Закончил долгую проповедь Аввакум, благословил прихожан и напомнил, чтоб сошлись на вечернюю службу, а там и на заутреню. Опустела церковь. Аввакум прошёлся по ней, заглянул в алтарь. Там поп Сила приуготовлял нужное к вечерне, старался. Протопоп взял растерзанную книгу под мышку, чтоб склеить дома, и вышёл из церкви на паперть. К удивлению, народ не разошёлся по домам, а стоял внизу, поджидая.
Старик, в молодости побывавший в Нижегородском ополчении князя Пожарского, увечный под Сергиевом Посадом в дни само-званщины и смуты, много лет прослуживший церковным старостой, выдвинулся вперёд.
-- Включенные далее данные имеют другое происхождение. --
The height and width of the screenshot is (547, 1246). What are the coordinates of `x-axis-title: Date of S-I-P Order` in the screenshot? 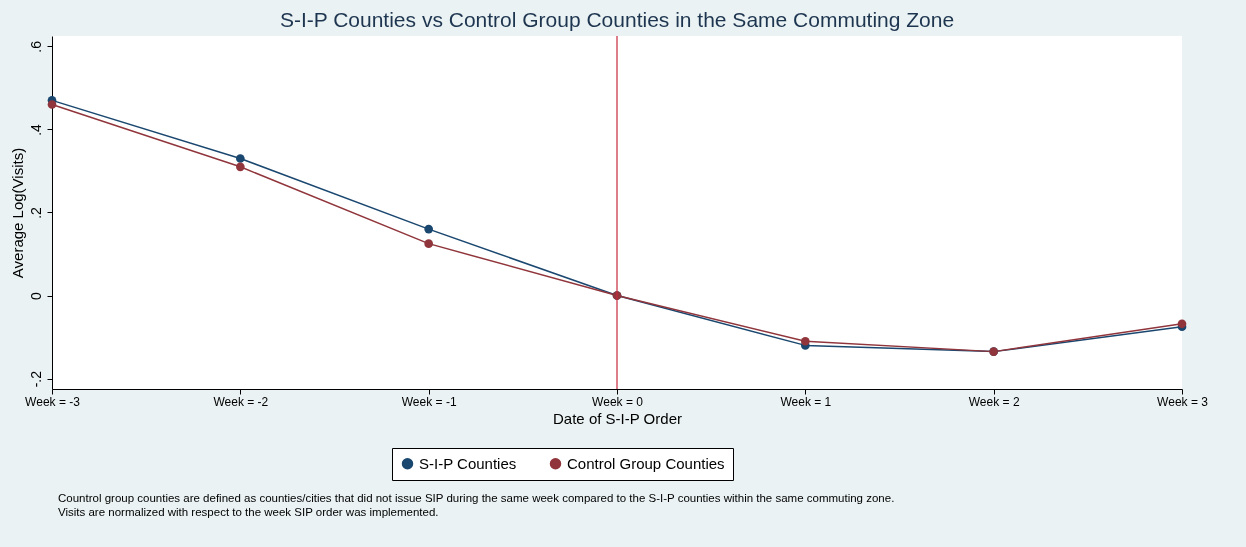 It's located at (618, 418).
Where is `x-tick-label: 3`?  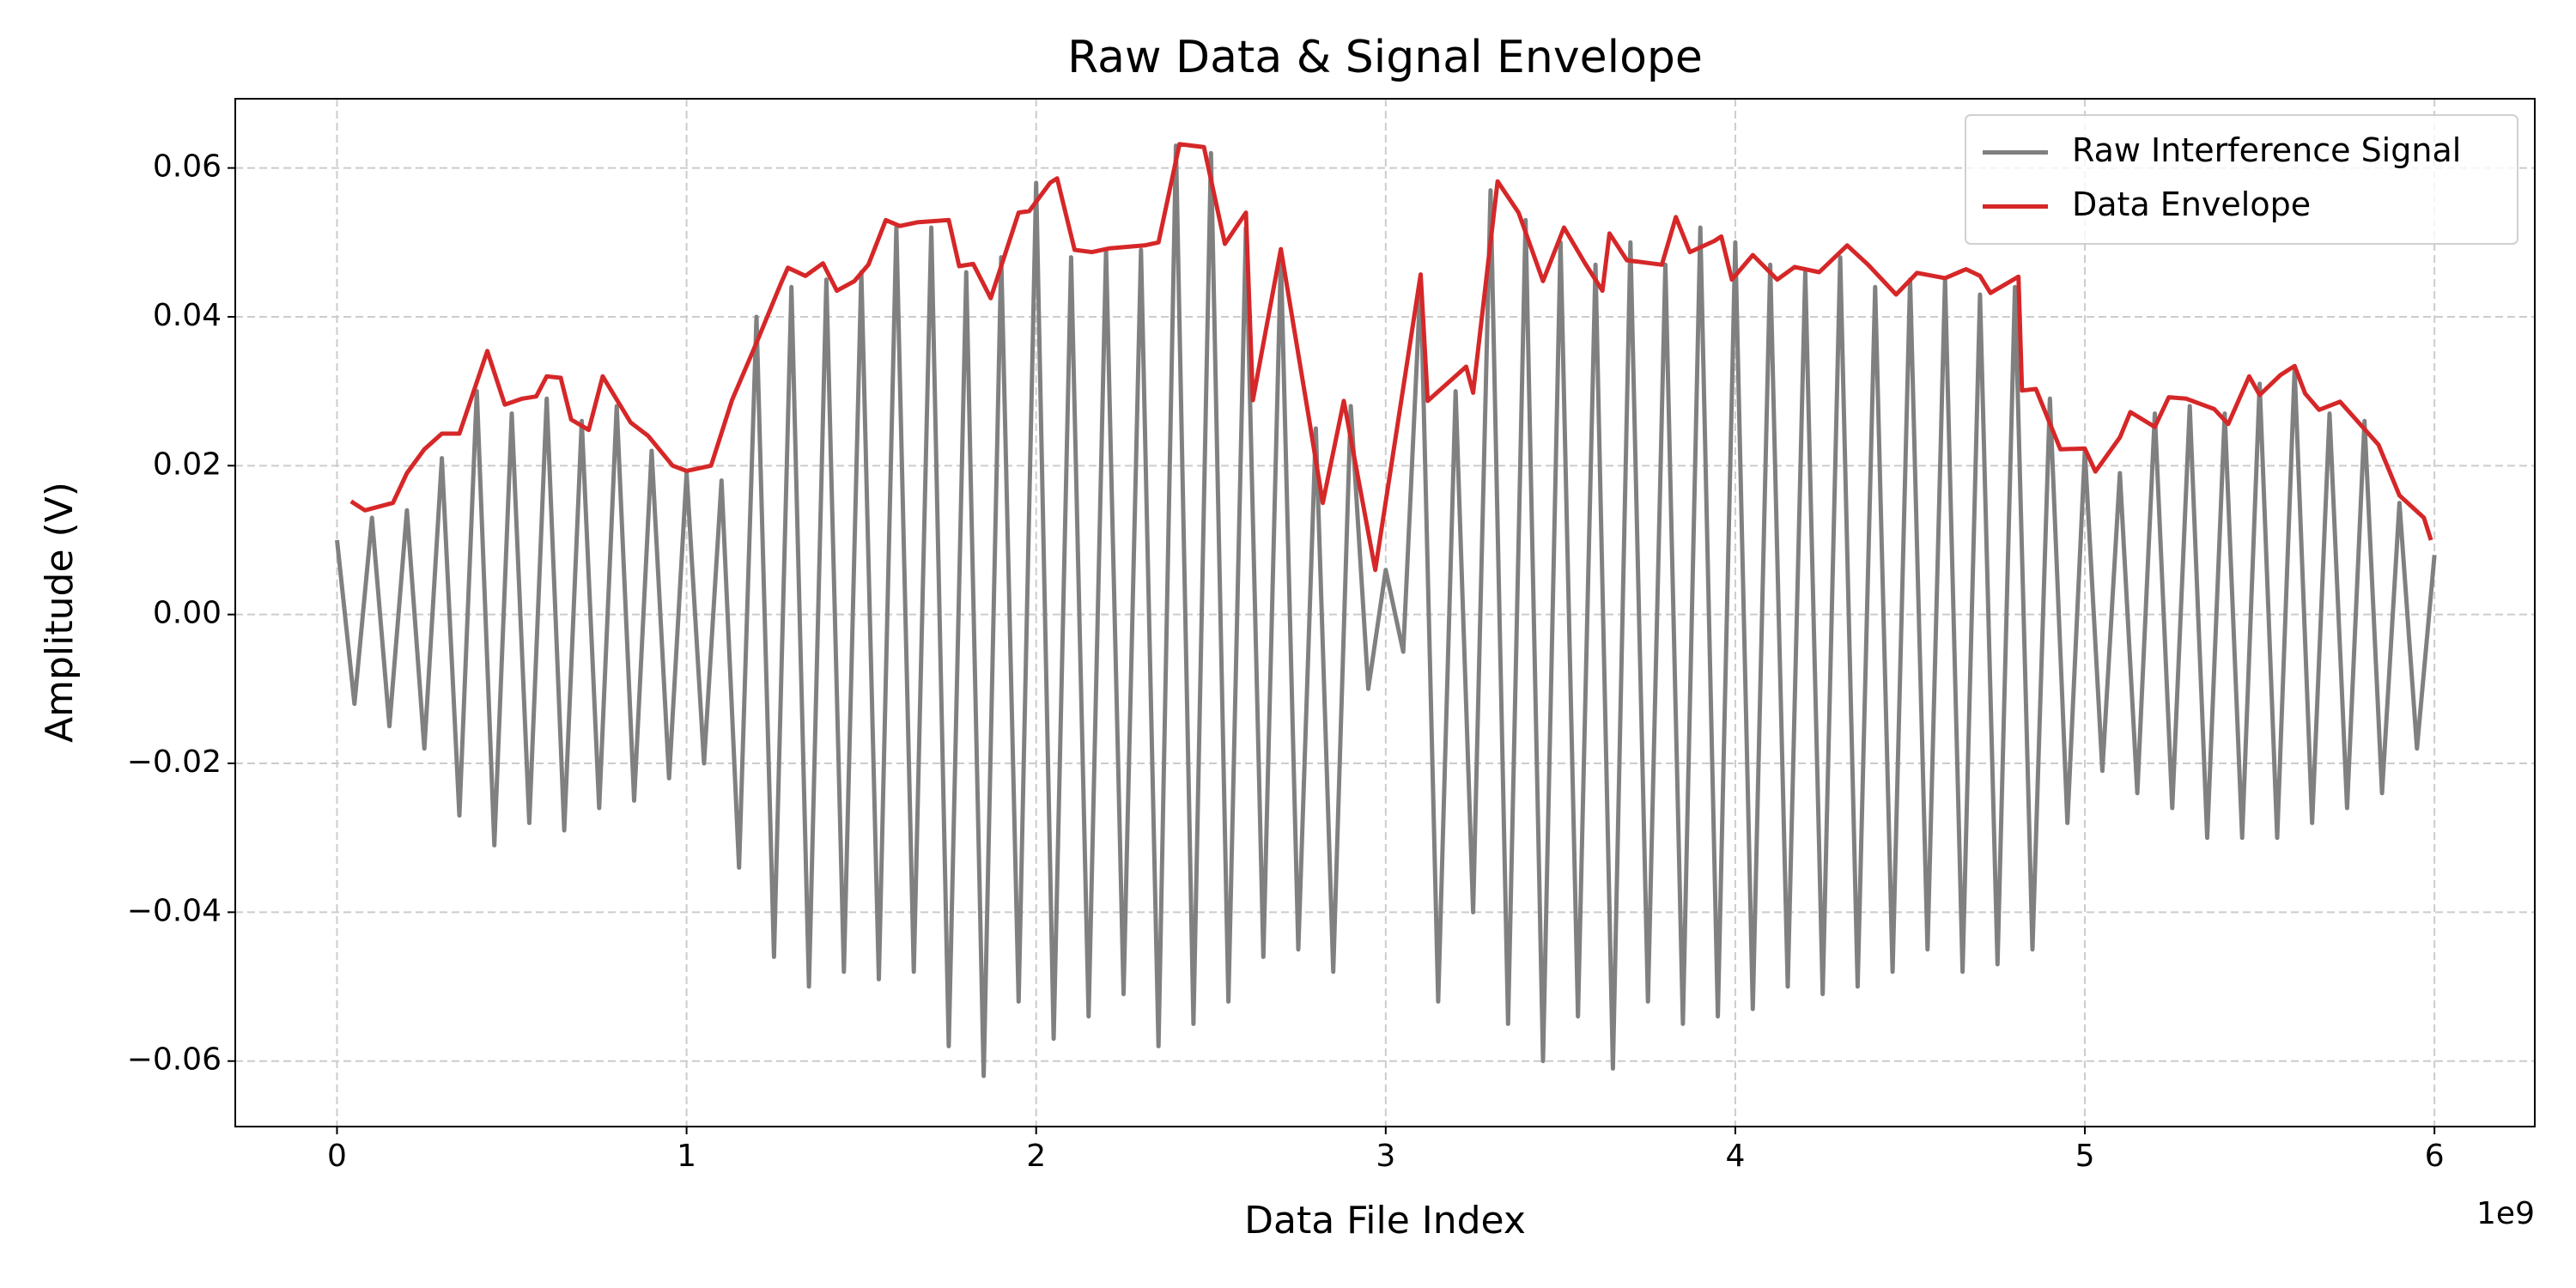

— Батюшка! — просительно прижав к груди костлявые кулаки, обратился он, снизу глядя на Аввакума. — Изволь выслушать и рассудить. В церкви о мирском не можно вершить, так мы уж тута-ка осмелели челом бить. Вишь ты, чо у нас деется без тебя: сором по церквам и непотребство сущее. Вот таперича, как о тебе известилось, так попы суетой метут, народишко подсобрали, а кто и сам пришёл, Богородишну отперли, а то — на замке. Священство пьяное, аки куры раскрылясь, по улицам шландает. Службы служить — куда им! Не венчают, не отпевают, деток не крестят. Пустошь и немота в храмах, уж не под Ордой ли мы богопротивной?.. Прежний воевода потакач им был, а новый, он новый и есть. Не вошел… На тя уповают, кто в страхе Божьем живот свой блюдёт, не попусти помереть без покаяния. А тем, кто веру Христову покинул да мимо дома Господня смехачась проскакивает, тем без строгого пастыря сплошное разговение, да креста на них нет — в кружалах в зернь проиграли и пропили. А благочестию без учительства оконечно пропасть. Теперь, кто веру крепко доржит, по домам без попов молитствует, кто как урядит. Воистину пришли дни Батыевы. Оборони нас, попов урезонь, верни нам церковь и упование на Господа!